Do ponto de vista do CEIC, a taxa de crescimento do PIB em 2018 vai ser afectada, negativamente, pela situação financeira da economia e do Estado, resumidamente expressas nos itens seguintes(3):
n Excesso de imposição fiscal sobre as empresas e atitudes de guerra permanente contra os empresários desencadeadas pela AGT: a AIA pede o fim da hostilização das micro e pequenas empresas com multas fiscais e lembra que para um maior crescimento do País se deve investir na agricultura.
n A Associação de Empesas de Comércio e Distribuição Moderna de Angola quer que as autoridades acelerem o pagamento das dívidas estatais aos distribuidores para aliviar a pressão da falta de cambiais. Esta associação lembra ao Governo que o mercado de consumo está estagnado, o que torna difícil a vida das empresas que já enfrentam a crise e a falta de crédito.
n A Associação dos Empreiteiros de Construção Civil e Obras Públicas de Angola defende que o bolo disponibilizado no PIP (Programa de Investimentos Públicos) deve ser repartido numa carteira de investimentos para as pequenas e médias empresas, de forma a garantir a sobrevivência de muitas delas.

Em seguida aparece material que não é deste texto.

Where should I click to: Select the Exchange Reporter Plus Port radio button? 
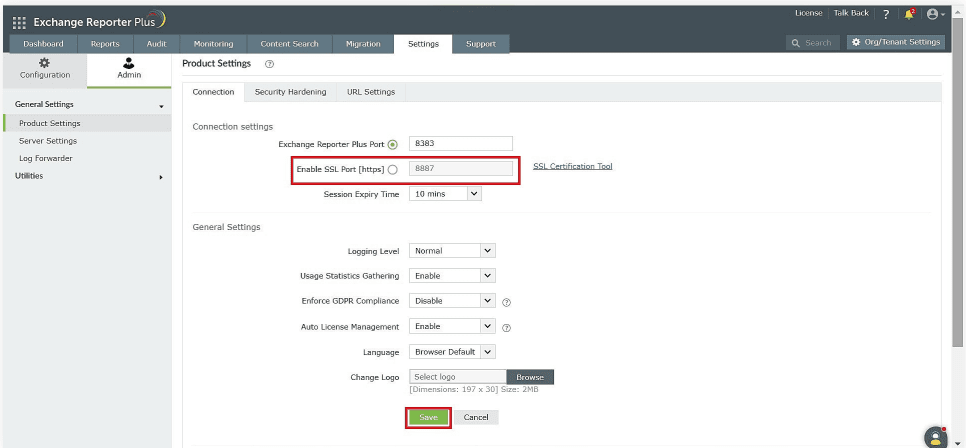point(392,144)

Exige transparência na contratação das empreitadas, acabando-se com os processos de ajuste directo.
n A Confederação Empresarial de Angola, numa carta aberta a João Lourenço, espelhou a difícil situação das empresas dos diferentes sectores de actividade, pedindo uma amnistia fiscal para o período 2012-2017. Denuncia a mão pesada da AGT, acusando-a de não olhar para a conjuntura económica.
n O sector da hotelaria está entre os mais afectados pela crise e as taxas de ocupação continuam em baixa. Algumas unidades têm fechado as portas e há milhares de desempregados. Os empresários reconhecem que a falta de crédito e o fisco estão a agravar a situação das empresas e pedem um financiamento de USD 220 milhões.
Ou seja e aparentemente não existem razões substantivas para que o Fundo Monetário Internacional tivesse corrigido a sua previsão de 1,6% para 2,2% para 2018.
(1) Na reunião de 15 de Março da Comissão Económica do Conselho de Ministros, realizada no Dundo, capital da Lunda Norte, foi apresentado e aprovado o primeiro (provavelmente o último) relatório de balanço de execução do Plano Intercalar Outubro 2017/Março de 2018 que continha 144 medidas/acções para se porem em prática em vários domínios económicos, sociais e financeiros. A conclusão é que foram iniciadas 134 e apenas completadas 37 (????). Normalmente, os Governos do MPLA não são nada modestos quando se trata de elaborar planos ou programas, consentindo tudo e mais alguma coisa, na presunção de que tudo se poderá realizar no período estabelecido. Muitas vezes não se tem consciência das suas próprias limitações em recursos humanos e financeiros.
(2) Reformar estas instituições públicas é um processo muito demorado e que vai (terá necessariamente de o fazer) atacar interesses constituídos, possuidores de defesas políticas que a qualquer momento serão accionadas e, provavelmente, de uma forma violenta. Reformar um Estado como o actual, cheio de vícios e de mentalidades e comportamentos herdados do Partido Único e dos procedimentos administrativos de gestão económica do sistema socialista e envolver neste processo gestores, políticos e funcionários, donos desses interesses é como fazer o harakiri.
(3) Semanário Expansão de 6 de Abril de 2018.